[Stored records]
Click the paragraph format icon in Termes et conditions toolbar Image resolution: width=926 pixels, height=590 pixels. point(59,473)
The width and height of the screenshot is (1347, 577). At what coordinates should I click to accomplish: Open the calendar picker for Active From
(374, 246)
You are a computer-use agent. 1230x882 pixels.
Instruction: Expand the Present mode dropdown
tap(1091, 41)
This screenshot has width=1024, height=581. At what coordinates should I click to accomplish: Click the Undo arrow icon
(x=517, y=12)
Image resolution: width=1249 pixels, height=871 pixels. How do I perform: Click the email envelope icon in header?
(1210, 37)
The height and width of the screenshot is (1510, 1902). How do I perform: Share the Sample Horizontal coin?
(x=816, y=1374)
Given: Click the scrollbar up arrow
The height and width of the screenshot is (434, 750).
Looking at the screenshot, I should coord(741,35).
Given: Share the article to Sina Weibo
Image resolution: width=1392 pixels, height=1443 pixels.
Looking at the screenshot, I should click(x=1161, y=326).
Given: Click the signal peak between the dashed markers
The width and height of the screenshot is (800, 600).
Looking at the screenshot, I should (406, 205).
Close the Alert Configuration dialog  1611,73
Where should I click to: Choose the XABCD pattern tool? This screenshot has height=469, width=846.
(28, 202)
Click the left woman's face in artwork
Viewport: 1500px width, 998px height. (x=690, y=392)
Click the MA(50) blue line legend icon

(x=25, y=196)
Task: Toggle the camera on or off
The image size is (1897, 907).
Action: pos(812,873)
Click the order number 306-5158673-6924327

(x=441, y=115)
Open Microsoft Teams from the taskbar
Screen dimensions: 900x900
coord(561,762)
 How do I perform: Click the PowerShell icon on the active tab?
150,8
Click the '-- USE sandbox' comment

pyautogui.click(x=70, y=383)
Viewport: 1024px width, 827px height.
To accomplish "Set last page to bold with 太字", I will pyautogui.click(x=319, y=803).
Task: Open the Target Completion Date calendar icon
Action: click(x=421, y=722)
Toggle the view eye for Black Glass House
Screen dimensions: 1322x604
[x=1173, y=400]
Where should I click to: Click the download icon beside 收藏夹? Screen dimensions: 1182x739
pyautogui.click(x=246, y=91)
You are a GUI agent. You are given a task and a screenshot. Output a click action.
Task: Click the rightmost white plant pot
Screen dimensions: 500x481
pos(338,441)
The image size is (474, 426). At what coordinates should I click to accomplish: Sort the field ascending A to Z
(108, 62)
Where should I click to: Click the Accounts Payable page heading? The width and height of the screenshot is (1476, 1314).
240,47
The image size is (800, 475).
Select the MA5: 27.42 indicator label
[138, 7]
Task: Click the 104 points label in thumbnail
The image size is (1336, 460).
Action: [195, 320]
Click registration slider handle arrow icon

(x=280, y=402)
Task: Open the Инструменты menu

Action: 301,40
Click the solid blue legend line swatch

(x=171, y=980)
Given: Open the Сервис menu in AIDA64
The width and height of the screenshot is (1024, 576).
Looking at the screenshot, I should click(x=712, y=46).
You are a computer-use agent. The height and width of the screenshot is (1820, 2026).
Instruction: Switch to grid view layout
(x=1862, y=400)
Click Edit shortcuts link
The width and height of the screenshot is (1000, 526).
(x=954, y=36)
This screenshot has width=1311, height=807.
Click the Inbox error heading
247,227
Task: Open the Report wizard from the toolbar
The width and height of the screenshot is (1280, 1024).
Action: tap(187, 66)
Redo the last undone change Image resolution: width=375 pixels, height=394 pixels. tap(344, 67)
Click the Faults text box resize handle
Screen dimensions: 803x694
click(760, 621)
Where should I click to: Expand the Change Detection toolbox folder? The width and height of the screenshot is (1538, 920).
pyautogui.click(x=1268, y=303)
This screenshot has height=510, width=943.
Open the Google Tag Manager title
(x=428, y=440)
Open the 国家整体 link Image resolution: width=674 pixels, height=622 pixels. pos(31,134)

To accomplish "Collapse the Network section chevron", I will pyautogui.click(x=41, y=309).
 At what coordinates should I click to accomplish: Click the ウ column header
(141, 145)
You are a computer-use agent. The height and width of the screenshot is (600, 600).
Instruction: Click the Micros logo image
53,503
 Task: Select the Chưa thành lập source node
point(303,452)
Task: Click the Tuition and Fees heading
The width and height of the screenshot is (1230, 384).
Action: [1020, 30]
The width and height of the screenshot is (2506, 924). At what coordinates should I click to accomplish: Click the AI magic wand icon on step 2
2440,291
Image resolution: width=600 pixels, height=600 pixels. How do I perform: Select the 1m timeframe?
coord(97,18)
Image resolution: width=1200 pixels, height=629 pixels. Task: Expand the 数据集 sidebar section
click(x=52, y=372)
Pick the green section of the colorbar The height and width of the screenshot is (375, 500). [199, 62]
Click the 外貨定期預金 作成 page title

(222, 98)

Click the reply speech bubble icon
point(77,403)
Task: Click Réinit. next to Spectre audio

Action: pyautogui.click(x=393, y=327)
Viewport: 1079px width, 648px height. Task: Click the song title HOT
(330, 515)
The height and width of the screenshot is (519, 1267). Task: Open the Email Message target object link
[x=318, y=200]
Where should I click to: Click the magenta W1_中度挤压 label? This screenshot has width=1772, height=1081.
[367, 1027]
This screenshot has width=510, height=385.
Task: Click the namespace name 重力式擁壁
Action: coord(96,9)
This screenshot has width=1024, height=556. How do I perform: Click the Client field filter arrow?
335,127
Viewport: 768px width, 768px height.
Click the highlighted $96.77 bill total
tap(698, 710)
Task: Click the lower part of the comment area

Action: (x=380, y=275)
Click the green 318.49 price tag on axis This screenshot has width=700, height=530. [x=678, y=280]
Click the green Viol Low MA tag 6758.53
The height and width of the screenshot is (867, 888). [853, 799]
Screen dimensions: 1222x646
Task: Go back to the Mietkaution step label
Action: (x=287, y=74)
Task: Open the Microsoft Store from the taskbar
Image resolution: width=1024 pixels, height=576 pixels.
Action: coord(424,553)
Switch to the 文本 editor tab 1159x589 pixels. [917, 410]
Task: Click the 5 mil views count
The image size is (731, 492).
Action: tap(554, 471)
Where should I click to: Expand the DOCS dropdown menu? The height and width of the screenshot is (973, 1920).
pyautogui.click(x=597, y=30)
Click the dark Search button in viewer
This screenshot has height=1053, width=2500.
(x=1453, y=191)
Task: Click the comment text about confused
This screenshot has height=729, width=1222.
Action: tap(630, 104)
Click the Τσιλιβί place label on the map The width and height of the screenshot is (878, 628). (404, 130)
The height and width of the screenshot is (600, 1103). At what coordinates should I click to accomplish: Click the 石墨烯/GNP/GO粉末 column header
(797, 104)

- **Action item**
From the records above, transcribe without alteration every line from the one with "Click the MA(50) blue line legend icon" to the one with "Task: Toggle the camera on or off", inclusive.

- **Your response**
Click the MA(50) blue line legend icon

(x=25, y=196)
Task: Toggle the camera on or off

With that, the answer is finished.